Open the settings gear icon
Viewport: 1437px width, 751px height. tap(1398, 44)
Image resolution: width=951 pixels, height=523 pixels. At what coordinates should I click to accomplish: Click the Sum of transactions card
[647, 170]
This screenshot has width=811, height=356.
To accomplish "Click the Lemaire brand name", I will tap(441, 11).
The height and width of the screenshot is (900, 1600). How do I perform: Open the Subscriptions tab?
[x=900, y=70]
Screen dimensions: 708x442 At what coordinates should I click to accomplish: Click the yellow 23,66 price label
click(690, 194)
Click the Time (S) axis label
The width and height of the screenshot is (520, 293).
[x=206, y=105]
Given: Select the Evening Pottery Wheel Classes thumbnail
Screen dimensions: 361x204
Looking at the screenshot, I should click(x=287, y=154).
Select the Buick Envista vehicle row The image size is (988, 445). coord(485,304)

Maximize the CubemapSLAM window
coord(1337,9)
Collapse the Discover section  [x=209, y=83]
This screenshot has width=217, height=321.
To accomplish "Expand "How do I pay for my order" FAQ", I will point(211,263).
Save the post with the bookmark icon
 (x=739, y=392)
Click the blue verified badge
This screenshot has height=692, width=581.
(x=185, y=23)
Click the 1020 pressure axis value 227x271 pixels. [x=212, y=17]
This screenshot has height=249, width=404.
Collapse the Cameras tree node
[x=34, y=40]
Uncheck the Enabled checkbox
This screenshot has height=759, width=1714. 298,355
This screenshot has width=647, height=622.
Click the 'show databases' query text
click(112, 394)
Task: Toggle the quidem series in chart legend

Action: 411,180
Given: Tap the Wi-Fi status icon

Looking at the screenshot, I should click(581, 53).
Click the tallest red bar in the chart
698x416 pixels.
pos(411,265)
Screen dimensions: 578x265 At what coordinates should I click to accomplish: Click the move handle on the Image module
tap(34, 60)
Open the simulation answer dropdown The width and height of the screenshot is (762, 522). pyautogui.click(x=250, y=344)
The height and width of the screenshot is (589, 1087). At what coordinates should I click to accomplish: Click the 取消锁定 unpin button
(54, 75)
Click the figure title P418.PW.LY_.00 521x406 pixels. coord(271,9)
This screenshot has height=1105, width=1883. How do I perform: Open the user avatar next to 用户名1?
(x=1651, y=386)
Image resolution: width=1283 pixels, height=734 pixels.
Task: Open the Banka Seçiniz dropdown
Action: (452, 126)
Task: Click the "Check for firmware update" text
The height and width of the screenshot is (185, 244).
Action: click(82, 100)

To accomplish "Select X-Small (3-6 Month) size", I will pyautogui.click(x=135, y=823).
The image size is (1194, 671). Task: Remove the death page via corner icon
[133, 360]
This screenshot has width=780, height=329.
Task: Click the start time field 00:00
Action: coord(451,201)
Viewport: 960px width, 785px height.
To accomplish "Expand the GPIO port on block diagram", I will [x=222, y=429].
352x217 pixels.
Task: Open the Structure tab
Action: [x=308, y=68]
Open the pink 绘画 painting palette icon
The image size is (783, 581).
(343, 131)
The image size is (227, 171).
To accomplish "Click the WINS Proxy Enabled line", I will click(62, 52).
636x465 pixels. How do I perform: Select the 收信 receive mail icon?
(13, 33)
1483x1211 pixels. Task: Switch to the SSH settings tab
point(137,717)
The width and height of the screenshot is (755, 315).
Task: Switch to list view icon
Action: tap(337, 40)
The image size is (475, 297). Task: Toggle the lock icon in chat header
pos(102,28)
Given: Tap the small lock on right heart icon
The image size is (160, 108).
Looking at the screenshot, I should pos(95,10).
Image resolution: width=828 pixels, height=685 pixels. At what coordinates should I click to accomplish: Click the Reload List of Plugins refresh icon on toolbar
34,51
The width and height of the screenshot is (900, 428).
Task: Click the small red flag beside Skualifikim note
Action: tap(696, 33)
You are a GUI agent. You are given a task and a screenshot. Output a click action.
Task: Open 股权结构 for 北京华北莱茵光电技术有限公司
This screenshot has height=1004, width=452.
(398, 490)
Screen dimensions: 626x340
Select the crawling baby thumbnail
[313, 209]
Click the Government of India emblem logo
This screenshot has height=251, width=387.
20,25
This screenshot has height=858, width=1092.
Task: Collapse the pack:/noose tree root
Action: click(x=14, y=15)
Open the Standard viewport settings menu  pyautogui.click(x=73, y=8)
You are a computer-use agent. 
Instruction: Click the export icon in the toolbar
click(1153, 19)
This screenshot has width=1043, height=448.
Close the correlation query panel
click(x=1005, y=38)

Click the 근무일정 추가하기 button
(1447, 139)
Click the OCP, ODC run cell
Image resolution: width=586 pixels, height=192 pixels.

> Task brief
Recast the listing above as a Markdown table with the columns Row and Line, one numbered row per line, omitting any blank lines.

> Written response
| Row | Line |
|---|---|
| 1 | Open the settings gear icon |
| 2 | Viewport: 1437px width, 751px height. tap(1398, 44) |
| 3 | Image resolution: width=951 pixels, height=523 pixels. At what coordinates should I click to accomplish: Click the Sum of transactions card |
| 4 | [647, 170] |
| 5 | This screenshot has width=811, height=356. |
| 6 | To accomplish "Click the Lemaire brand name", I will tap(441, 11). |
| 7 | The height and width of the screenshot is (900, 1600). How do I perform: Open the Subscriptions tab? |
| 8 | [x=900, y=70] |
| 9 | Screen dimensions: 708x442 At what coordinates should I click to accomplish: Click the yellow 23,66 price label |
| 10 | click(690, 194) |
| 11 | Click the Time (S) axis label |
| 12 | The width and height of the screenshot is (520, 293). |
| 13 | [x=206, y=105] |
| 14 | Given: Select the Evening Pottery Wheel Classes thumbnail |
| 15 | Screen dimensions: 361x204 |
| 16 | Looking at the screenshot, I should click(x=287, y=154). |
| 17 | Select the Buick Envista vehicle row The image size is (988, 445). coord(485,304) |
| 18 | Maximize the CubemapSLAM window |
| 19 | coord(1337,9) |
| 20 | Collapse the Discover section  [x=209, y=83] |
| 21 | This screenshot has width=217, height=321. |
| 22 | To accomplish "Expand "How do I pay for my order" FAQ", I will point(211,263). |
| 23 | Save the post with the bookmark icon |
| 24 |  (x=739, y=392) |
| 25 | Click the blue verified badge |
| 26 | This screenshot has height=692, width=581. |
| 27 | (x=185, y=23) |
| 28 | Click the 1020 pressure axis value 227x271 pixels. [x=212, y=17] |
| 29 | This screenshot has height=249, width=404. |
| 30 | Collapse the Cameras tree node |
| 31 | [x=34, y=40] |
| 32 | Uncheck the Enabled checkbox |
| 33 | This screenshot has height=759, width=1714. 298,355 |
| 34 | This screenshot has width=647, height=622. |
| 35 | Click the 'show databases' query text |
| 36 | click(112, 394) |
| 37 | Task: Toggle the quidem series in chart legend |
| 38 | Action: 411,180 |
| 39 | Given: Tap the Wi-Fi status icon |
| 40 | Looking at the screenshot, I should click(581, 53). |
| 41 | Click the tallest red bar in the chart |
| 42 | 698x416 pixels. |
| 43 | pos(411,265) |
| 44 | Screen dimensions: 578x265 At what coordinates should I click to accomplish: Click the move handle on the Image module |
| 45 | tap(34, 60) |
| 46 | Open the simulation answer dropdown The width and height of the screenshot is (762, 522). pyautogui.click(x=250, y=344) |
| 47 | The height and width of the screenshot is (589, 1087). At what coordinates should I click to accomplish: Click the 取消锁定 unpin button |
| 48 | (54, 75) |
| 49 | Click the figure title P418.PW.LY_.00 521x406 pixels. coord(271,9) |
| 50 | This screenshot has height=1105, width=1883. How do I perform: Open the user avatar next to 用户名1? |
| 51 | (x=1651, y=386) |
| 52 | Image resolution: width=1283 pixels, height=734 pixels. |
| 53 | Task: Open the Banka Seçiniz dropdown |
| 54 | Action: (452, 126) |
| 55 | Task: Click the "Check for firmware update" text |
| 56 | The height and width of the screenshot is (185, 244). |
| 57 | Action: click(82, 100) |
| 58 | To accomplish "Select X-Small (3-6 Month) size", I will pyautogui.click(x=135, y=823). |
| 59 | The image size is (1194, 671). Task: Remove the death page via corner icon |
| 60 | [133, 360] |
| 61 | This screenshot has width=780, height=329. |
| 62 | Task: Click the start time field 00:00 |
| 63 | Action: coord(451,201) |
| 64 | Viewport: 960px width, 785px height. |
| 65 | To accomplish "Expand the GPIO port on block diagram", I will [x=222, y=429]. |
| 66 | 352x217 pixels. |
| 67 | Task: Open the Structure tab |
| 68 | Action: [x=308, y=68] |
| 69 | Open the pink 绘画 painting palette icon |
| 70 | The image size is (783, 581). |
| 71 | (343, 131) |
| 72 | The image size is (227, 171). |
| 73 | To accomplish "Click the WINS Proxy Enabled line", I will click(62, 52). |
| 74 | 636x465 pixels. How do I perform: Select the 收信 receive mail icon? |
| 75 | (13, 33) |
| 76 | 1483x1211 pixels. Task: Switch to the SSH settings tab |
| 77 | point(137,717) |
| 78 | The width and height of the screenshot is (755, 315). |
| 79 | Task: Switch to list view icon |
| 80 | Action: tap(337, 40) |
| 81 | The image size is (475, 297). Task: Toggle the lock icon in chat header |
| 82 | pos(102,28) |
| 83 | Given: Tap the small lock on right heart icon |
| 84 | The image size is (160, 108). |
| 85 | Looking at the screenshot, I should pos(95,10). |
| 86 | Image resolution: width=828 pixels, height=685 pixels. At what coordinates should I click to accomplish: Click the Reload List of Plugins refresh icon on toolbar |
| 87 | 34,51 |
| 88 | The width and height of the screenshot is (900, 428). |
| 89 | Task: Click the small red flag beside Skualifikim note |
| 90 | Action: tap(696, 33) |
| 91 | You are a GUI agent. You are given a task and a screenshot. Output a click action. |
| 92 | Task: Open 股权结构 for 北京华北莱茵光电技术有限公司 |
| 93 | This screenshot has height=1004, width=452. |
| 94 | (398, 490) |
| 95 | Screen dimensions: 626x340 |
| 96 | Select the crawling baby thumbnail |
| 97 | [313, 209] |
| 98 | Click the Government of India emblem logo |
| 99 | This screenshot has height=251, width=387. |
| 100 | 20,25 |
| 101 | This screenshot has height=858, width=1092. |
| 102 | Task: Collapse the pack:/noose tree root |
| 103 | Action: click(x=14, y=15) |
| 104 | Open the Standard viewport settings menu  pyautogui.click(x=73, y=8) |
| 105 | You are a computer-use agent.  |
| 106 | Instruction: Click the export icon in the toolbar |
| 107 | click(1153, 19) |
| 108 | This screenshot has width=1043, height=448. |
| 109 | Close the correlation query panel |
| 110 | click(x=1005, y=38) |
| 111 | Click the 근무일정 추가하기 button |
| 112 | (1447, 139) |
| 113 | Click the OCP, ODC run cell |
| 114 | Image resolution: width=586 pixels, height=192 pixels. |